___ DOCUMENT SEGMENT

Initial processing of strains

All culture positive strains at the International Reference Laboratory of Mycobacteriology (IRLM), a biosafety level 3 (BSL-3) certified laboratory, are subjected to testing of antimicrobial resistance and genotyping. Genotypic susceptibility testing was initially done with a Line Probe Assay from Hain (Nehren, Germany), testing for rifampicin (RMP) and isoniazid (INH). Phenotypic drug susceptibility testing was done by sub-culturing in Dubos medium with 0.045% tween 80 (SSI Diagnostika, Hilleroed, Denmark) and incubating at 37 °C. After 2 weeks of incubation, 100 µL of positive culture media was inoculated on a blood agar plate incubated at 35 °C and was checked for growth of other microorganism after 48 hours and microscopy was performed. If no contaminants were found, 500 µL were transferred to a MGIT tube, and after 2–3 days, when positive, the bacterial concentrations in liquid media were adjusted to equal densities at 580 nm by adding Dubos-Tween. One mL of positive broth was diluted in 4 mL of sterile saline and 0.5 mL was used for each drug containing tube. For the growth control (GC) tube in INH, RMP, and EMB test 0.5 mL of 1:100 dilution was used. For the GC tube in PZA test 0.5 mL of 1:10 dilution was used. All drugs were provided by the manufacturer and used in the concentrations 0.1 mg/L for INH, 1.0 mg/L for RMP, 5.0 mg/L for EMB and 100 mg/L for PZA.

Subtyping was done with RFLP as described elsewhere46 and MIRU-VNTR DNA extraction was performed directly from stock and MIRU-VNTR typing performed as described by Supply et al.47 with a commercial kit (Genoscreen, Lille, France) and processed with a 48-capillary ABI 3730 DNA Analyzer (Applied Biosystems, CA, USA). The MIRU-VNTR allele assignation was performed using GeneMapper software (Applied Biosystems, CA, USA) or BioNumerics (Applied Maths, Sint-Martens-Latem, Belgium).

______
___ DATA BLOCK

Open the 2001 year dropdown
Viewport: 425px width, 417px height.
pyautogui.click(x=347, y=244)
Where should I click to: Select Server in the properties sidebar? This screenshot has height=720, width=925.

______

■ **PROBLEM**:
Decide whether each statement agrees with the passage on initial processing of strains: (a) phenotypic testing involved incubation at 37 °C; (b) the growth control tube in the PZA test received a 1:100 dilution; (c) RMP was used at 1.0 mg/L. Answer yes or no for each and quote the words of the passage that decide it. The listing comes from a different source than the text about strain processing.

■ **TASK ANSWER**:
(a) Yes: "incubating at 37 °C"
(b) No: "For the GC tube in PZA test 0.5 mL of 1:10 dilution was used."
(c) Yes: "1.0 mg/L for RMP"